The name ‘The Hermit Kingdom’ was earned by Korea in the eighteenth century after it attempted to isolate itself following centuries of being a target for domination, occupation and plunder, or occasionally simply a route on the way to somewhere else. If you come from the north, then once you are over the Yalu River there are few major natural defensive lines all the way down to the sea, and if you can land from the sea the reverse is true. The Mongols came and went, as did the C
hinese Ming dynasty, the Manchurians and the Japanese several times. So for a while the country preferred not to engage with the outside world, cutting many of its trade links in the hope that it would be left alone.
It was not successful. In the twentieth century the Japanese were back, annexing the whole country in 1910, and later set about destroying its culture. The Korean language was banned, as was the teaching of Korean history, and worship at Shinto shrines became compulsory.
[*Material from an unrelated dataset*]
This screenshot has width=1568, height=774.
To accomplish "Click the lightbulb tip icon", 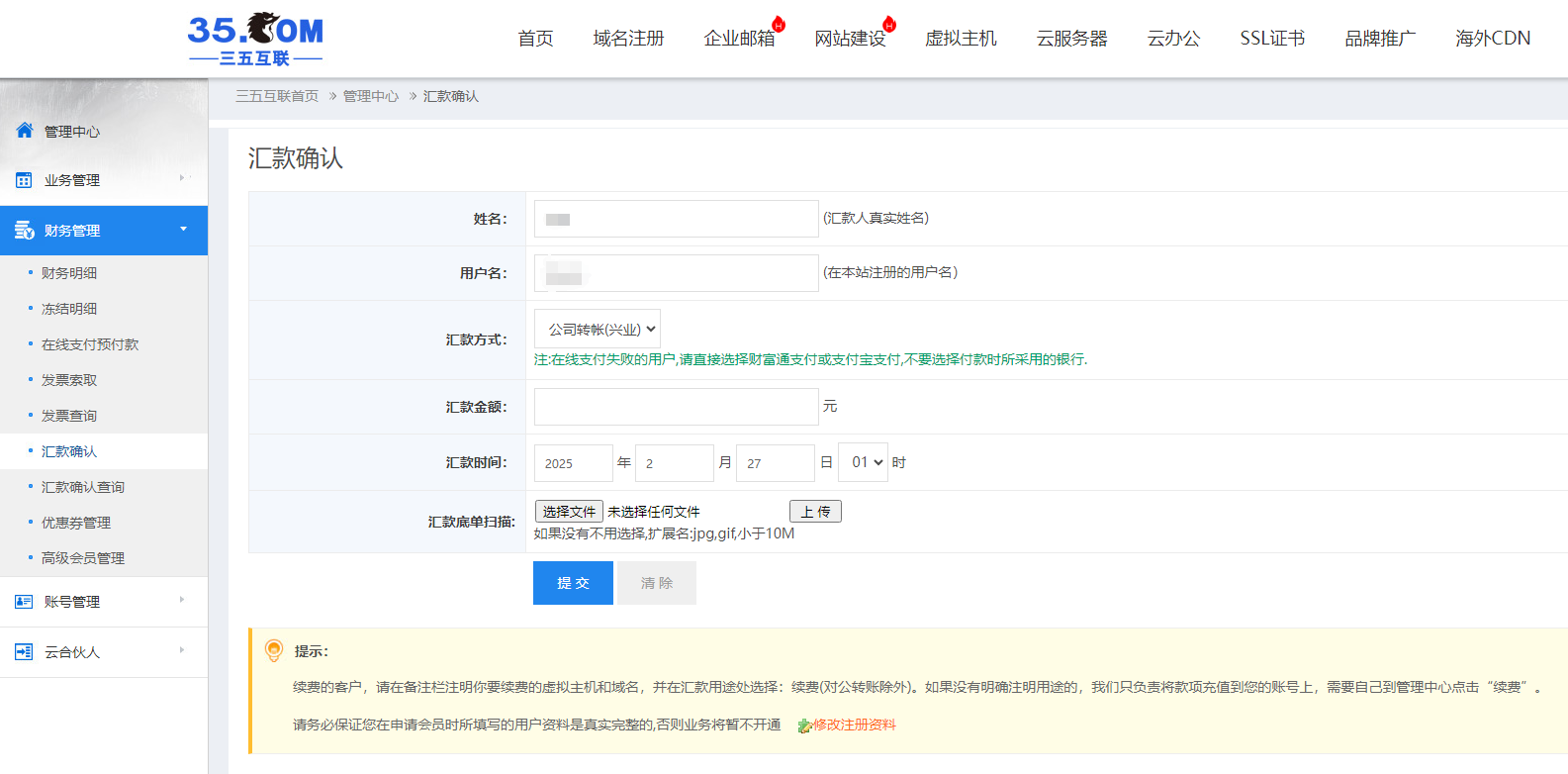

The decades of repression have left a legacy which even today impacts on relations between Japan and both the Korean states.
The defeat of Japan in 1945 left Korea divided along the 38th parallel. North of it was a Communist regime overseen first by the Soviets and later by Communist China, south of the line was a pro-American dictatorship called the Republic of Korea (ROK). This was the very beginning of the Cold War era when every inch of land was contested, with each side looking to establish influence or control around the world, unwilling to let the other maintain a sole presence.
The choice of the 38th parallel as the line of division was unfortunate in many ways and, according to the American historian Don Oberdorfer, arbitrary. He says that Washington was so focused on the Japanese surrender on 10 August 1945 that it had no real strategy for Korea. With Soviet troops on the move in the north of the peninsula and the White House convening an all-night emergency meeting, two junior officers, armed only with a National Geographic map, chose the 38th parallel as a place to suggest to the Soviets they halt, on the grounds that it was halfway down the country. One of those officers was Dean Rusk, who would go on to be Secretary of State under President Truman during the Korean War.
No Koreans were present, nor any Korea experts. If they had been they could have told President Truman and his then Secretary of State James Francis Byrnes that the line was the same one as the Russians and Japanese had discussed for spheres of influence half a century earlier, following the Russo–Japanese War of 1904–5. Moscow, not knowing that the Americans were making up policy on the hoof, could be forgiven for thinking this was the USA’s de facto recognition of that suggestion and therefore acceptance of division and a Communist north. The deal was done, the nation divided and the die cast.